Task goal: An exact copy of the records is required, minus the pictures they hold.

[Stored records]
■ ■ ■ ■ ■ ■ ■

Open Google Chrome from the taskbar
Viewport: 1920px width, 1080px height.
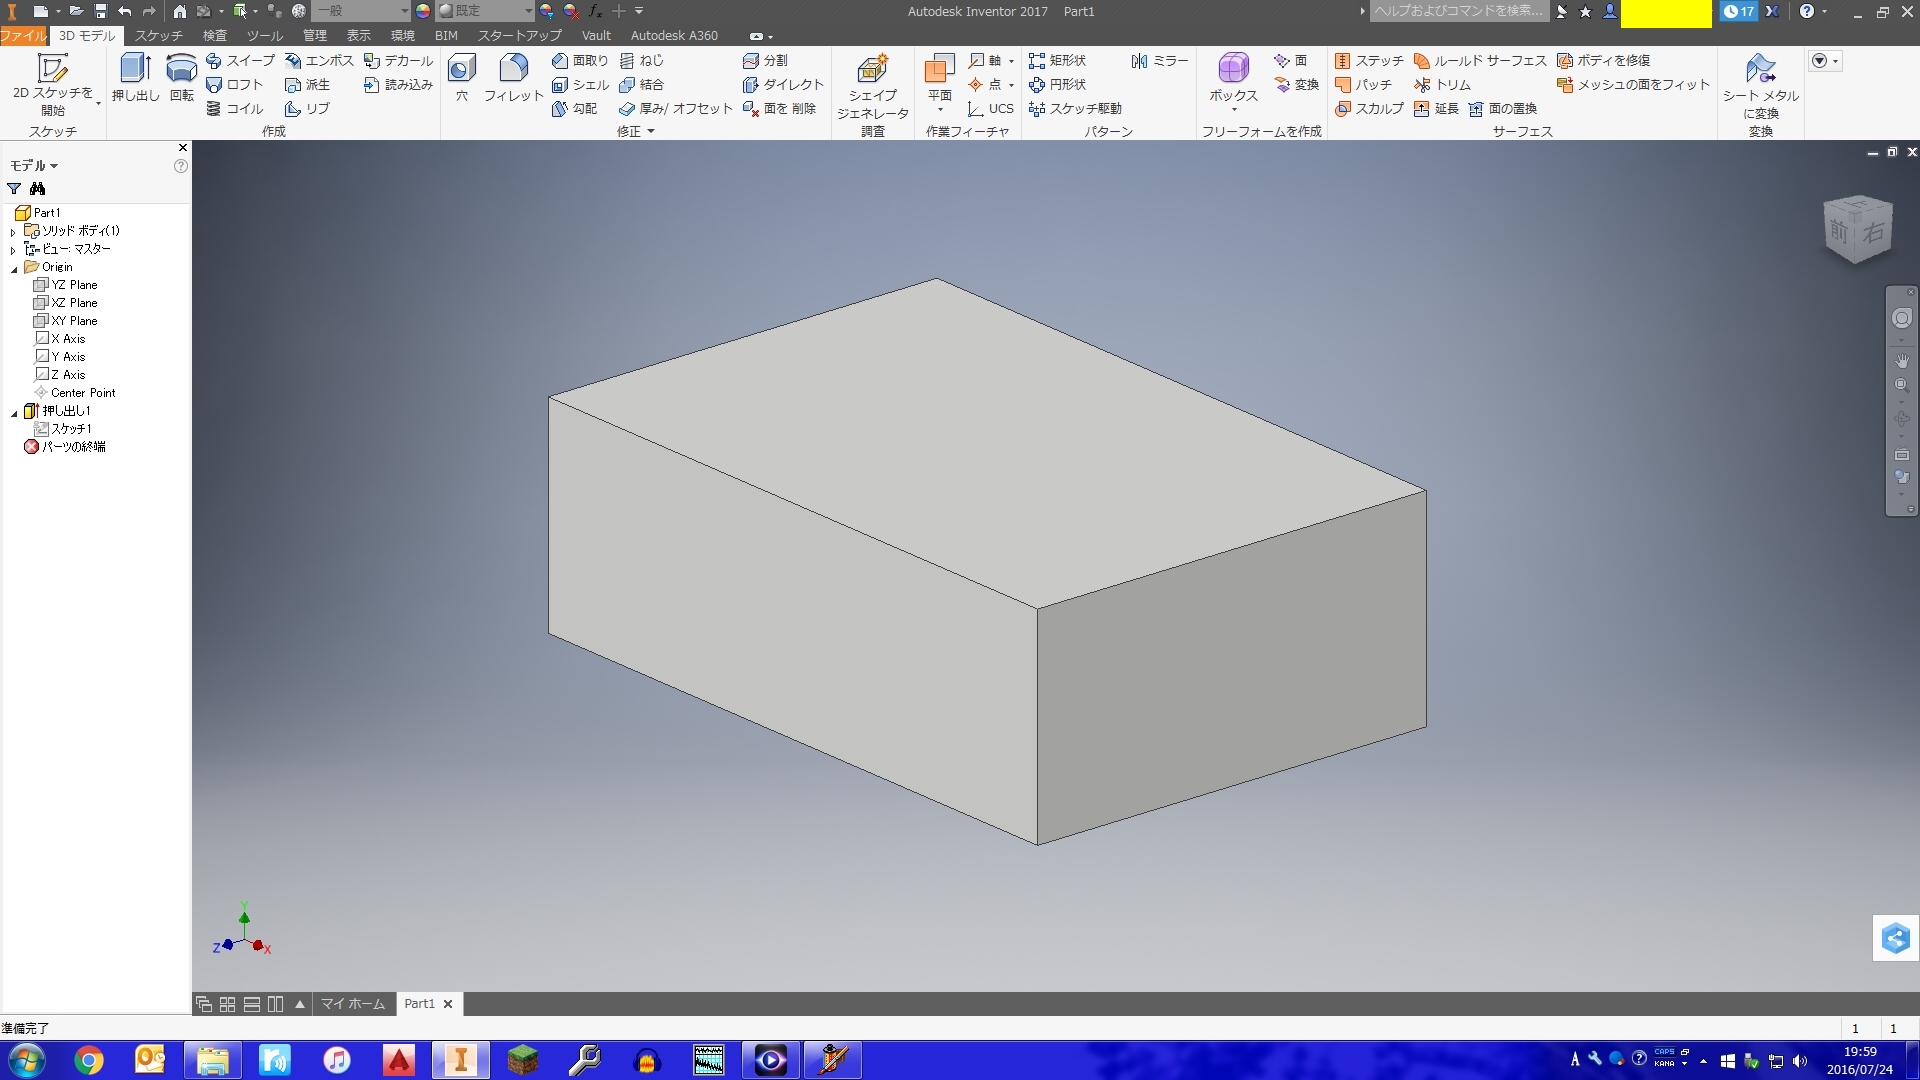(89, 1060)
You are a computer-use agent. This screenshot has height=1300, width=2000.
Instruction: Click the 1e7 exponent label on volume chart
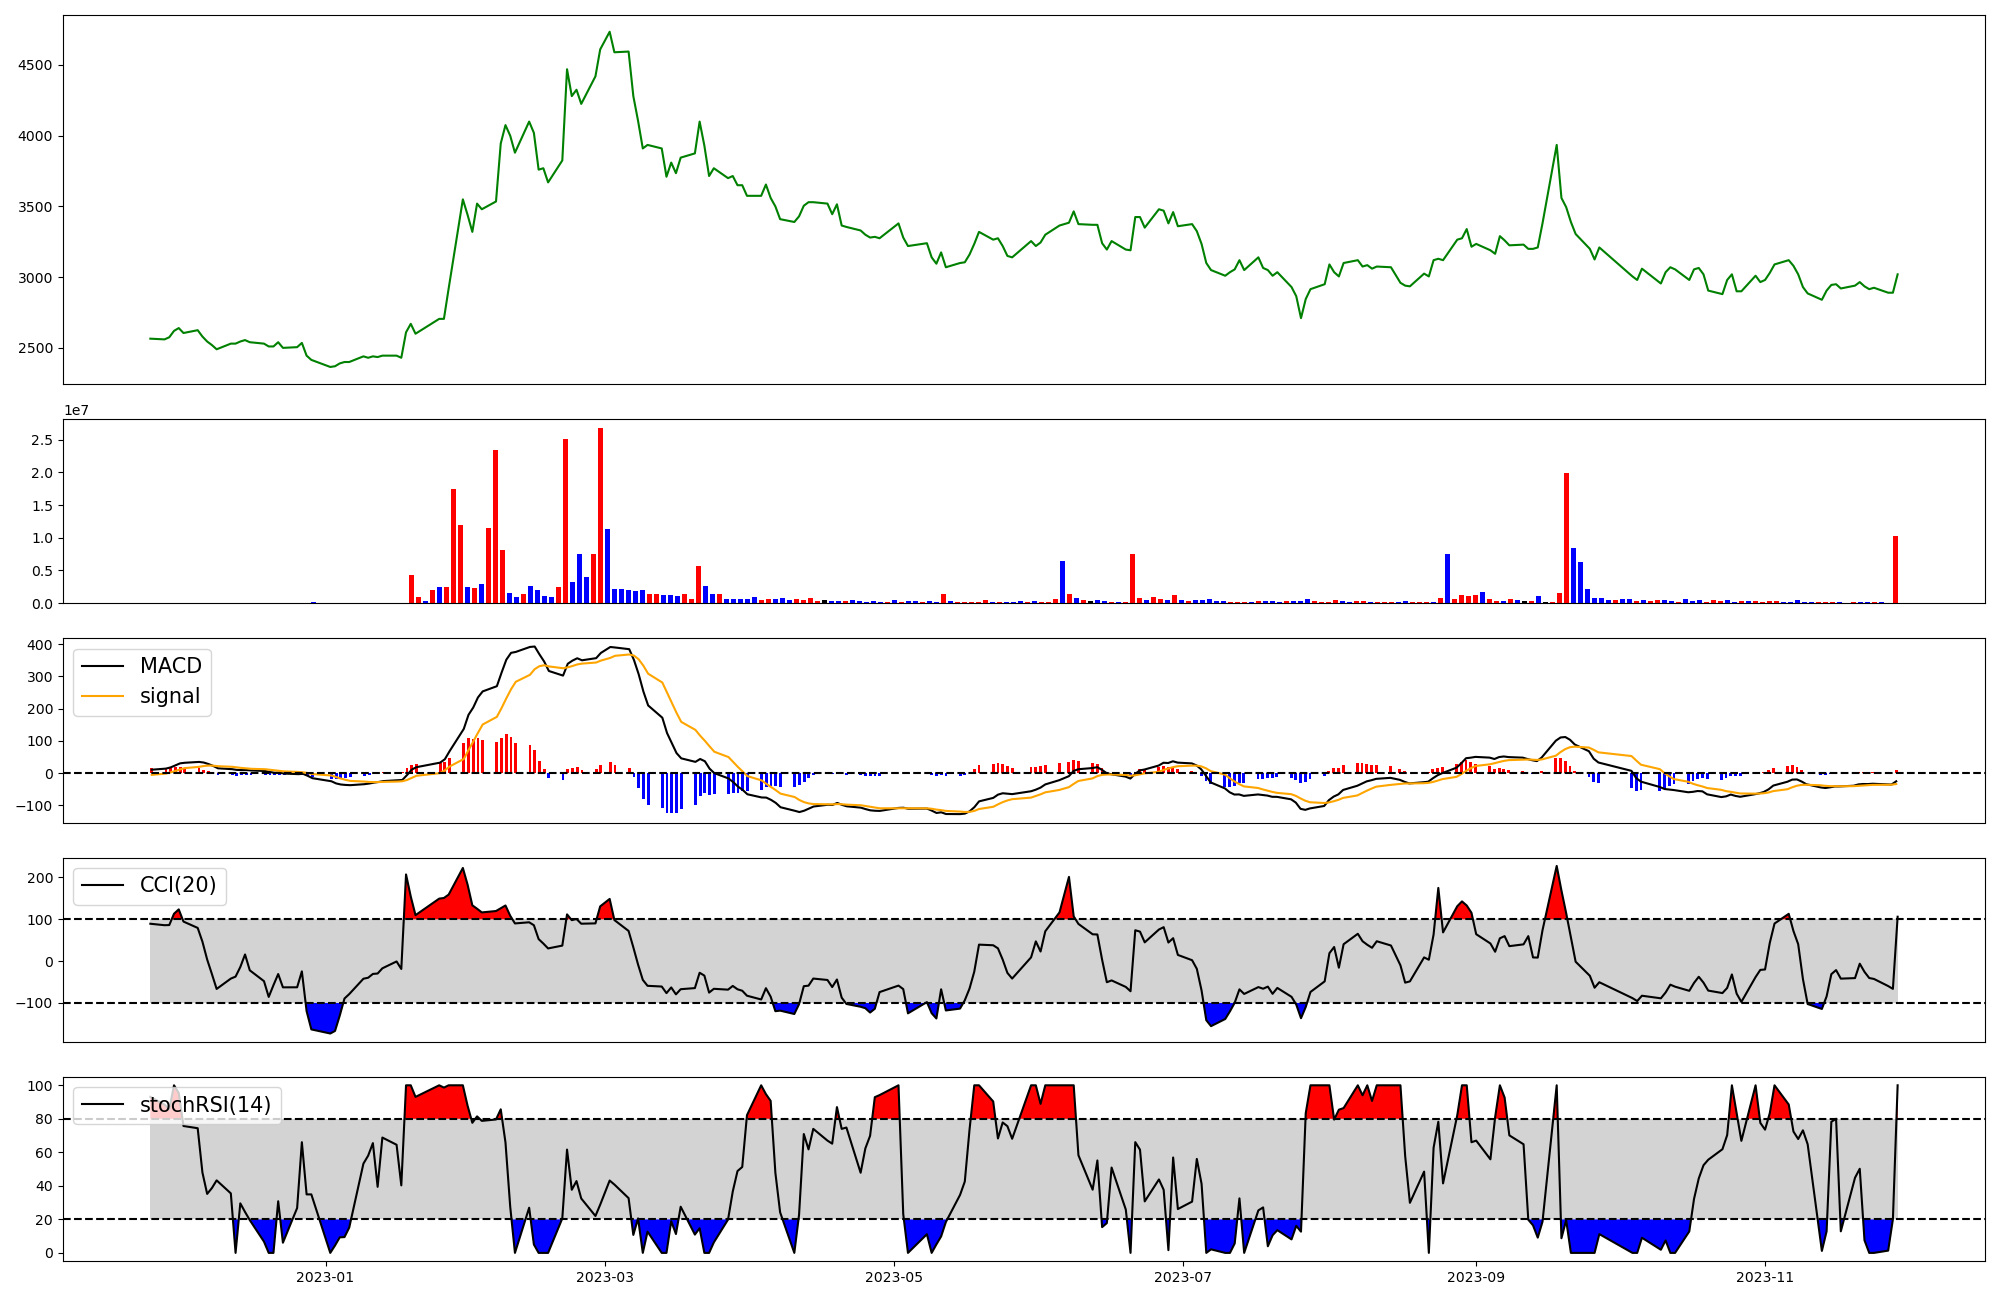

■ ■ ■ ■ ■ ■ ■

Exercise solution:
Open Google Chrome from the taskbar
Viewport: 1920px width, 1080px height.
(89, 1060)
You are a computer-use agent. This screenshot has height=1300, width=2000.
Instruction: Click the 1e7 exponent label on volume chart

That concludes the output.